[Stored data entries]

************

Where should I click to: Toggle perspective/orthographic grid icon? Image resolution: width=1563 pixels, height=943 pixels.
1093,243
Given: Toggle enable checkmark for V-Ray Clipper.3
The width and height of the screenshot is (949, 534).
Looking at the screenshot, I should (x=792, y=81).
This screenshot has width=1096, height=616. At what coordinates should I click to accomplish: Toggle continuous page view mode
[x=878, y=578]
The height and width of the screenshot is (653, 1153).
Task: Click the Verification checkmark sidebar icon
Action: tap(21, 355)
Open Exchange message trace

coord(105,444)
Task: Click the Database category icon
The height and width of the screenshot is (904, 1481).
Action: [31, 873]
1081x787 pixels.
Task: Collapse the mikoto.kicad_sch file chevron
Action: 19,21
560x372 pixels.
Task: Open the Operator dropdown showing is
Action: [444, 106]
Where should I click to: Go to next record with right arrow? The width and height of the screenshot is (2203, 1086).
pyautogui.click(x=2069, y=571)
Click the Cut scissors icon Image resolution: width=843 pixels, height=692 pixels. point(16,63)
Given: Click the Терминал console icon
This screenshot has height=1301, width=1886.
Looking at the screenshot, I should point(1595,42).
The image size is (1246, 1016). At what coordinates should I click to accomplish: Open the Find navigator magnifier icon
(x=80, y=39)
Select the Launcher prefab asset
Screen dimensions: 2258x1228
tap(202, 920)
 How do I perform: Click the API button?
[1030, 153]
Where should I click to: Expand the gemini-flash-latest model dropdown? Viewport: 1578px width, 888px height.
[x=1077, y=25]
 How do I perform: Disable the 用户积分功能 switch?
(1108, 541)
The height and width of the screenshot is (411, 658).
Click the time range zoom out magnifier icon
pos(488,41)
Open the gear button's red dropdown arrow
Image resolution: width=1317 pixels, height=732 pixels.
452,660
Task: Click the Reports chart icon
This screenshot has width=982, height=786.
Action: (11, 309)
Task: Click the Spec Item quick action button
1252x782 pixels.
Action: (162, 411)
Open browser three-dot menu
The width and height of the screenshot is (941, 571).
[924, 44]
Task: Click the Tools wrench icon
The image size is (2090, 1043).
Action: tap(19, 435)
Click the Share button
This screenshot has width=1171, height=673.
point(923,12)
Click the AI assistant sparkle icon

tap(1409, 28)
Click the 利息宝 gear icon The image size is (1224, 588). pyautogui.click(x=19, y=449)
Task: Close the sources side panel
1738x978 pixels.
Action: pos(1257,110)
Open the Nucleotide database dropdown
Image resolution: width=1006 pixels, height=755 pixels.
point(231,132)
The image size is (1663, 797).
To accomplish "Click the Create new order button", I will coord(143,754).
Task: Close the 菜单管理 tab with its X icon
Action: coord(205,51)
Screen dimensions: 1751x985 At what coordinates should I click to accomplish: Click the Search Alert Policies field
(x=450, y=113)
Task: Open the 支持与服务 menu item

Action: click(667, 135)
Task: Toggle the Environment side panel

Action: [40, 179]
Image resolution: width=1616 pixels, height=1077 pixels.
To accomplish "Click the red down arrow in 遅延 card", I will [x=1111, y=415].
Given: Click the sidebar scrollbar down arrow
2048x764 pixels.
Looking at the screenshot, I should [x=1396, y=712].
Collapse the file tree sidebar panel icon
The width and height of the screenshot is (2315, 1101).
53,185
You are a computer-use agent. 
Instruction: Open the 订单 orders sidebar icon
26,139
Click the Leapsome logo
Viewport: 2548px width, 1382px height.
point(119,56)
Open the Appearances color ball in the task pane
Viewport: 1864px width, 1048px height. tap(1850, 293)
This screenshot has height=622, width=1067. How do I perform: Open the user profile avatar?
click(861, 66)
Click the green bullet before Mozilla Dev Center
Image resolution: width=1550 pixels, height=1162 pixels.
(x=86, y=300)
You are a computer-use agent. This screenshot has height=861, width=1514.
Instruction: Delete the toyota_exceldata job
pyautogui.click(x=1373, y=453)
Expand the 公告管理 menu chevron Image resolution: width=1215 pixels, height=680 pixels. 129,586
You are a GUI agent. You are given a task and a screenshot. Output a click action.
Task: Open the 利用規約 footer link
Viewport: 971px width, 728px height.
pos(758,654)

************

__What this task involves__: Transcribe exactly, and only, the lines from the opening line of the records through the line containing "Given: Toggle enable".

__Result for this exercise__:
Where should I click to: Toggle perspective/orthographic grid icon? Image resolution: width=1563 pixels, height=943 pixels.
1093,243
Given: Toggle enable checkmark for V-Ray Clipper.3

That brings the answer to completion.